The analogy is obviously flawed. To make it parallel, you would need to take the element of blind religious faith out of the equation. Then you would need to add in that everyone in the crowd had seen a real living Jesus firsthand with their own eyes ... but refuse to accept it.
People claim to have had direct contact, seen in person and heard the voice of God and Big JC. There is a parallel.

Your comment previously about: "For me it's too late. There is nothing that can be undone to make me unbelieve what I know" is exactly what these people say too.
 
....snip....

The analogy is obviously flawed. To make it parallel, you would need to take the element of blind religious faith out of the equation. Then you would need to add in that everyone in the crowd had seen a real living Jesus firsthand with their own eyes ... but refuse to accept it.

j.r.
Nope, not flawed. Whole crowds who believe with blind faith they've seen a real living Jesus or one of his angelic messengers in the sky, and won't be told otherwise? Hmmm... let's have a look, eh?

Here's a famous one.

I'm sure we can all think of some more if we wanted to labour the point.
 
If the sightings these people here have had are as good or better and they still don't believe, then they are just in a state of denial.
Alternatively they could just have a much better understanding than you do of how easily mistaken normal human perceptions and memories can be.

Everybody has seen something for which they cannot imagine a rational explanation at some time, even if it's only David Copperfield sawing himself in half and putting himself back together again. Only woo believers and pseudoscientists jump straight from "I can't think of an explanation for this" to "it's ghosts/god/paranormal powers/aliens [delete as applicable]".
 
The last ditch I got from the skeptics was, "you don't deserve anything but ridicule" and a bunch of attacks on my character.

j.r.
Have I ridiculed you or attacked your character?

--------

• REQUIREMENTS
Continue the forum exchange above about faith, claimed sightings and skeptics, starting after its final line.

• DATASET CONTENT
--------

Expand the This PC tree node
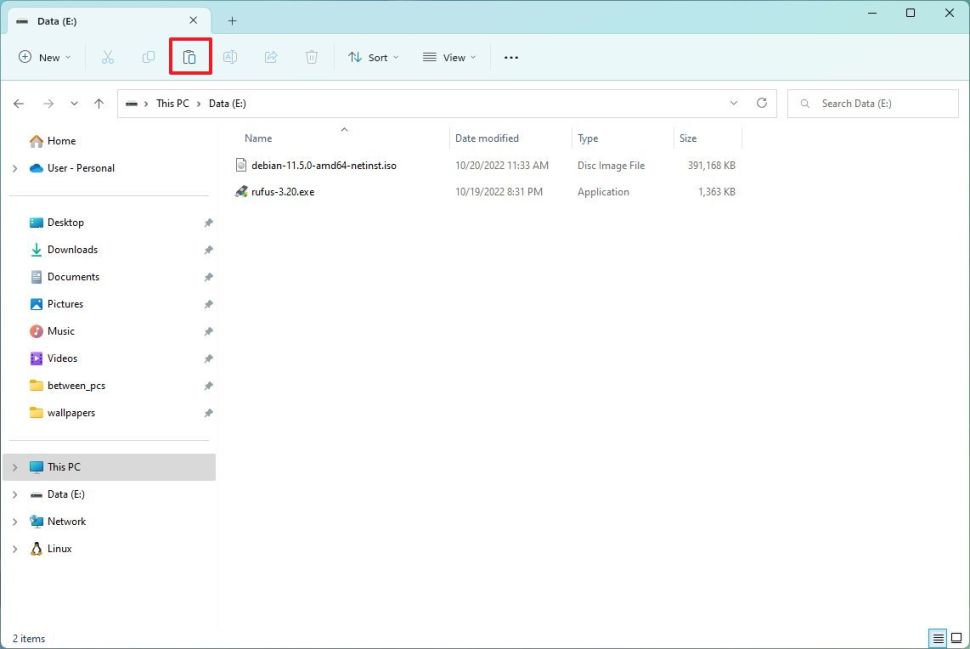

--------

• WRITTEN RESPONSE
I attacked your methods. I ridiculed your antigravity technobabble. I don't think you saw an alien craft, I don't think you saw MIBs.

I may question your character if and when I conclude you are behaving in dishonest ways. If I find reasons to believe you faked your credentials and/or sighting, for example.

As for making fun of your ideas, sorry, IMHO very few things in this or any other world are not game.
 
The object did repeated precise manuevers ( several figure 8s ) in the same place on two occasisions and when it departed, it instantly covered over 25 Km from a dead stop in about 1 second. The etreme fast precision maneuvers in the same place on two occasions indicate some kind of flight control system and that implies some kind of intelligence as opposed to a random earthlight or ball lightning phenomenon. Nothing natural or manmade with a flight control system can go from a dead stop to cover over 25 Km in 1 second. So if it wasn't anything manmade or natural that we know of, it had to be alien ( to us ). Where it came from or what it was exactly, I don't know. My best guess is it was some kind of automated probe.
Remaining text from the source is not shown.